WHAT YOU ARE ASKED TO DO >>
Copy the records out again in full, keeping them identical.

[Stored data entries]
↓
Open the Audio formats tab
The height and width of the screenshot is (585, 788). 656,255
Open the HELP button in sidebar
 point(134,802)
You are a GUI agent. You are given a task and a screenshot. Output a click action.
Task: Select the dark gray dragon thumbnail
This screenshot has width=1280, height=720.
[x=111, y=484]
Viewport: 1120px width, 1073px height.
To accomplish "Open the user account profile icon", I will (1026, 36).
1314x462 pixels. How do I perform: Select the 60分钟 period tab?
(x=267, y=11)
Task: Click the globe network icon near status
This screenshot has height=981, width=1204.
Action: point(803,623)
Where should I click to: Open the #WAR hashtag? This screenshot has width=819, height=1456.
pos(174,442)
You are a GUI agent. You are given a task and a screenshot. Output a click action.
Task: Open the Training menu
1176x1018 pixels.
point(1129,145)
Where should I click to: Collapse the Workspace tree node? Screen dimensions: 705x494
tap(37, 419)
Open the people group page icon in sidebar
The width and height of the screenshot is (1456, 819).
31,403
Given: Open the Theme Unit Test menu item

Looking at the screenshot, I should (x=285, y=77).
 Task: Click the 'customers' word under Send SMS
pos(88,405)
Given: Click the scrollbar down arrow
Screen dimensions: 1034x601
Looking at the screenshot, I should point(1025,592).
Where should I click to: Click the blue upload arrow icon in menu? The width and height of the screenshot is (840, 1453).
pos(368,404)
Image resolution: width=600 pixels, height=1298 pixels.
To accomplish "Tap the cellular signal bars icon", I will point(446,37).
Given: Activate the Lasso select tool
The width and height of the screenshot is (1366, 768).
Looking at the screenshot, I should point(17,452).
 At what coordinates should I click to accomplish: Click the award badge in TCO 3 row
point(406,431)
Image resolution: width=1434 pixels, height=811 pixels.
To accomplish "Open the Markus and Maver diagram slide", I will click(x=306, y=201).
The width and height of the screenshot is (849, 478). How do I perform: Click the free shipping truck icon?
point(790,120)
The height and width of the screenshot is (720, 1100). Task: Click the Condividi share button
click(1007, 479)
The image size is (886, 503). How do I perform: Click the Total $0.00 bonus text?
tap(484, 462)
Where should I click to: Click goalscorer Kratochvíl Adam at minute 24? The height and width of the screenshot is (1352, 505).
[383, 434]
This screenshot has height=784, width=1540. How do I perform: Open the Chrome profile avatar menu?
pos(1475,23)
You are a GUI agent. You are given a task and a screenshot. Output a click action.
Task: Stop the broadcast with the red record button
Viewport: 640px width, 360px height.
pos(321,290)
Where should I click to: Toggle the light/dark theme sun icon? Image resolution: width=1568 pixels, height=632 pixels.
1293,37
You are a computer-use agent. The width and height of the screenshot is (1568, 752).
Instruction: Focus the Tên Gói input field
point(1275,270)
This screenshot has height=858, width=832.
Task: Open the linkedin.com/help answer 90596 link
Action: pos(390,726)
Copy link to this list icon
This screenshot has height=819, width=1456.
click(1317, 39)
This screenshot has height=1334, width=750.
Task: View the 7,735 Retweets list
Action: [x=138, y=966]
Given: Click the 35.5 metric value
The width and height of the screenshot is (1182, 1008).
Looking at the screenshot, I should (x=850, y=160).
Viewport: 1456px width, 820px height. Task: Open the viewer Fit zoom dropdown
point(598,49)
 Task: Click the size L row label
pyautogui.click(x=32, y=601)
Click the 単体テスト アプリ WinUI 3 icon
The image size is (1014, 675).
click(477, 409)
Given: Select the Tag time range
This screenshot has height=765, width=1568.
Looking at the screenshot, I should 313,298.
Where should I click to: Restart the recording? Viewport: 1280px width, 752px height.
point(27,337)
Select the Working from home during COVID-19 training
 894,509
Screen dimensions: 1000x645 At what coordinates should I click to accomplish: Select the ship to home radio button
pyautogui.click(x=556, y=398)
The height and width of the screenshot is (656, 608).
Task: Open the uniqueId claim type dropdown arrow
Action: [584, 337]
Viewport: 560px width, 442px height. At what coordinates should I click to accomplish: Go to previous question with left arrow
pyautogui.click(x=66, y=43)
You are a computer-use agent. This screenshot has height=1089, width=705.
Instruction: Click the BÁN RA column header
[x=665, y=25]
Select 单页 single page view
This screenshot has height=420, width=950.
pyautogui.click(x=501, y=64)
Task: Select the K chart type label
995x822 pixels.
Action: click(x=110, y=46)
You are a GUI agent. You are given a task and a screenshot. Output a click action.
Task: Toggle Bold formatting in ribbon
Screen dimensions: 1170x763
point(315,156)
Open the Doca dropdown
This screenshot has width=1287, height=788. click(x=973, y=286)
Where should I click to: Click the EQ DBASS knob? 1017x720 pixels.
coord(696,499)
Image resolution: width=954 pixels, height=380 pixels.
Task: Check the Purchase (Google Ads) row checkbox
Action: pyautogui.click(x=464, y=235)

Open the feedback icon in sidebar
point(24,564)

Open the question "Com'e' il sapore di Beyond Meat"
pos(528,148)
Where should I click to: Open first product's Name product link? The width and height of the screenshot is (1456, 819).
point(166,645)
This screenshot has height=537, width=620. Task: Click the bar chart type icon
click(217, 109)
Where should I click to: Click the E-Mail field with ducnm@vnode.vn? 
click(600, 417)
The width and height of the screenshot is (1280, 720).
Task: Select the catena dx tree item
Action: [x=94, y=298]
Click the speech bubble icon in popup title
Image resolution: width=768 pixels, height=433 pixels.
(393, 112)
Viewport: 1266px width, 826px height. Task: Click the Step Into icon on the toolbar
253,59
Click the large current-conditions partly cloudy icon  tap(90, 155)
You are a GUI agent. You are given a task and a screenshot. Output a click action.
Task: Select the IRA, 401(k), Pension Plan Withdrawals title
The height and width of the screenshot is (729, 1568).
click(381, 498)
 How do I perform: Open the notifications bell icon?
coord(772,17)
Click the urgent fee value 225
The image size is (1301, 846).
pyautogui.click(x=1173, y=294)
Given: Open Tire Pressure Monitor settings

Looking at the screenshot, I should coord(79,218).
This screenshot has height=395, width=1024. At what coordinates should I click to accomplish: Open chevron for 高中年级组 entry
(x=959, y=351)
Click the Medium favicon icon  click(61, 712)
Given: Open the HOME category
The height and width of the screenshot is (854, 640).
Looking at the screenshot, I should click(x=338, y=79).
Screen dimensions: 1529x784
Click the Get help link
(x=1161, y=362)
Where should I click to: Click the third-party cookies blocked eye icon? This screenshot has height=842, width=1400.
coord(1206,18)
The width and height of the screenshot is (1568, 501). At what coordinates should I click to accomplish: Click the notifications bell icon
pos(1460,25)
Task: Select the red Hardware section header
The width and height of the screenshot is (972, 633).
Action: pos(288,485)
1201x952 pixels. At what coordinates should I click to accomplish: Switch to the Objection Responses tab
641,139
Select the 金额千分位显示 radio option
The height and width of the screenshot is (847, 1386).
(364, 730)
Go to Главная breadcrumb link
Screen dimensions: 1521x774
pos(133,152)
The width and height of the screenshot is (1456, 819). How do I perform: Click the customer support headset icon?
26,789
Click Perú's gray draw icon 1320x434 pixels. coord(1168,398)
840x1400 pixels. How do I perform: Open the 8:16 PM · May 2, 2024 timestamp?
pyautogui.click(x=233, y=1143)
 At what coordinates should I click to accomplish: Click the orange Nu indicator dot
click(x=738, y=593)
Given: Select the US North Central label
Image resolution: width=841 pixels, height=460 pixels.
↑
YOUR RESPONSE >>
Open the Audio formats tab
The height and width of the screenshot is (585, 788). 656,255
Open the HELP button in sidebar
 point(134,802)
You are a GUI agent. You are given a task and a screenshot. Output a click action.
Task: Select the dark gray dragon thumbnail
This screenshot has width=1280, height=720.
[x=111, y=484]
Viewport: 1120px width, 1073px height.
To accomplish "Open the user account profile icon", I will (1026, 36).
1314x462 pixels. How do I perform: Select the 60分钟 period tab?
(x=267, y=11)
Task: Click the globe network icon near status
This screenshot has height=981, width=1204.
Action: point(803,623)
Where should I click to: Open the #WAR hashtag? This screenshot has width=819, height=1456.
pos(174,442)
You are a GUI agent. You are given a task and a screenshot. Output a click action.
Task: Open the Training menu
1176x1018 pixels.
point(1129,145)
Where should I click to: Collapse the Workspace tree node? Screen dimensions: 705x494
tap(37, 419)
Open the people group page icon in sidebar
The width and height of the screenshot is (1456, 819).
31,403
Given: Open the Theme Unit Test menu item

Looking at the screenshot, I should (x=285, y=77).
 Task: Click the 'customers' word under Send SMS
pos(88,405)
Given: Click the scrollbar down arrow
Screen dimensions: 1034x601
Looking at the screenshot, I should point(1025,592).
Where should I click to: Click the blue upload arrow icon in menu? The width and height of the screenshot is (840, 1453).
pos(368,404)
Image resolution: width=600 pixels, height=1298 pixels.
To accomplish "Tap the cellular signal bars icon", I will point(446,37).
Given: Activate the Lasso select tool
The width and height of the screenshot is (1366, 768).
Looking at the screenshot, I should point(17,452).
 At what coordinates should I click to accomplish: Click the award badge in TCO 3 row
point(406,431)
Image resolution: width=1434 pixels, height=811 pixels.
To accomplish "Open the Markus and Maver diagram slide", I will click(x=306, y=201).
The width and height of the screenshot is (849, 478). How do I perform: Click the free shipping truck icon?
point(790,120)
The height and width of the screenshot is (720, 1100). Task: Click the Condividi share button
click(1007, 479)
The image size is (886, 503). How do I perform: Click the Total $0.00 bonus text?
tap(484, 462)
Where should I click to: Click goalscorer Kratochvíl Adam at minute 24? The height and width of the screenshot is (1352, 505).
[383, 434]
This screenshot has height=784, width=1540. How do I perform: Open the Chrome profile avatar menu?
pos(1475,23)
You are a GUI agent. You are given a task and a screenshot. Output a click action.
Task: Stop the broadcast with the red record button
Viewport: 640px width, 360px height.
pos(321,290)
Where should I click to: Toggle the light/dark theme sun icon? Image resolution: width=1568 pixels, height=632 pixels.
1293,37
You are a computer-use agent. The width and height of the screenshot is (1568, 752).
Instruction: Focus the Tên Gói input field
point(1275,270)
This screenshot has height=858, width=832.
Task: Open the linkedin.com/help answer 90596 link
Action: pos(390,726)
Copy link to this list icon
This screenshot has height=819, width=1456.
click(1317, 39)
This screenshot has height=1334, width=750.
Task: View the 7,735 Retweets list
Action: [x=138, y=966]
Given: Click the 35.5 metric value
The width and height of the screenshot is (1182, 1008).
Looking at the screenshot, I should (x=850, y=160).
Viewport: 1456px width, 820px height. Task: Open the viewer Fit zoom dropdown
point(598,49)
 Task: Click the size L row label
pyautogui.click(x=32, y=601)
Click the 単体テスト アプリ WinUI 3 icon
The image size is (1014, 675).
click(477, 409)
Given: Select the Tag time range
This screenshot has height=765, width=1568.
Looking at the screenshot, I should 313,298.
Where should I click to: Restart the recording? Viewport: 1280px width, 752px height.
point(27,337)
Select the Working from home during COVID-19 training
 894,509
Screen dimensions: 1000x645 At what coordinates should I click to accomplish: Select the ship to home radio button
pyautogui.click(x=556, y=398)
The height and width of the screenshot is (656, 608).
Task: Open the uniqueId claim type dropdown arrow
Action: [584, 337]
Viewport: 560px width, 442px height. At what coordinates should I click to accomplish: Go to previous question with left arrow
pyautogui.click(x=66, y=43)
You are a computer-use agent. This screenshot has height=1089, width=705.
Instruction: Click the BÁN RA column header
[x=665, y=25]
Select 单页 single page view
This screenshot has height=420, width=950.
pyautogui.click(x=501, y=64)
Task: Select the K chart type label
995x822 pixels.
Action: click(x=110, y=46)
You are a GUI agent. You are given a task and a screenshot. Output a click action.
Task: Toggle Bold formatting in ribbon
Screen dimensions: 1170x763
point(315,156)
Open the Doca dropdown
This screenshot has width=1287, height=788. click(x=973, y=286)
Where should I click to: Click the EQ DBASS knob? 1017x720 pixels.
coord(696,499)
Image resolution: width=954 pixels, height=380 pixels.
Task: Check the Purchase (Google Ads) row checkbox
Action: pyautogui.click(x=464, y=235)

Open the feedback icon in sidebar
point(24,564)

Open the question "Com'e' il sapore di Beyond Meat"
pos(528,148)
Where should I click to: Open first product's Name product link? The width and height of the screenshot is (1456, 819).
point(166,645)
This screenshot has height=537, width=620. Task: Click the bar chart type icon
click(217, 109)
Where should I click to: Click the E-Mail field with ducnm@vnode.vn? 
click(600, 417)
The width and height of the screenshot is (1280, 720).
Task: Select the catena dx tree item
Action: [x=94, y=298]
Click the speech bubble icon in popup title
Image resolution: width=768 pixels, height=433 pixels.
(393, 112)
Viewport: 1266px width, 826px height. Task: Click the Step Into icon on the toolbar
253,59
Click the large current-conditions partly cloudy icon  tap(90, 155)
You are a GUI agent. You are given a task and a screenshot. Output a click action.
Task: Select the IRA, 401(k), Pension Plan Withdrawals title
The height and width of the screenshot is (729, 1568).
click(381, 498)
 How do I perform: Open the notifications bell icon?
coord(772,17)
Click the urgent fee value 225
The image size is (1301, 846).
pyautogui.click(x=1173, y=294)
Given: Open Tire Pressure Monitor settings

Looking at the screenshot, I should coord(79,218).
This screenshot has height=395, width=1024. At what coordinates should I click to accomplish: Open chevron for 高中年级组 entry
(x=959, y=351)
Click the Medium favicon icon  click(61, 712)
Given: Open the HOME category
The height and width of the screenshot is (854, 640).
Looking at the screenshot, I should click(x=338, y=79).
Screen dimensions: 1529x784
Click the Get help link
(x=1161, y=362)
Where should I click to: Click the third-party cookies blocked eye icon? This screenshot has height=842, width=1400.
coord(1206,18)
The width and height of the screenshot is (1568, 501). At what coordinates should I click to accomplish: Click the notifications bell icon
pos(1460,25)
Task: Select the red Hardware section header
The width and height of the screenshot is (972, 633).
Action: pos(288,485)
1201x952 pixels. At what coordinates should I click to accomplish: Switch to the Objection Responses tab
641,139
Select the 金额千分位显示 radio option
The height and width of the screenshot is (847, 1386).
(364, 730)
Go to Главная breadcrumb link
Screen dimensions: 1521x774
pos(133,152)
The width and height of the screenshot is (1456, 819). How do I perform: Click the customer support headset icon?
26,789
Click Perú's gray draw icon 1320x434 pixels. coord(1168,398)
840x1400 pixels. How do I perform: Open the 8:16 PM · May 2, 2024 timestamp?
pyautogui.click(x=233, y=1143)
 At what coordinates should I click to accomplish: Click the orange Nu indicator dot
click(x=738, y=593)
Given: Select the US North Central label
Image resolution: width=841 pixels, height=460 pixels.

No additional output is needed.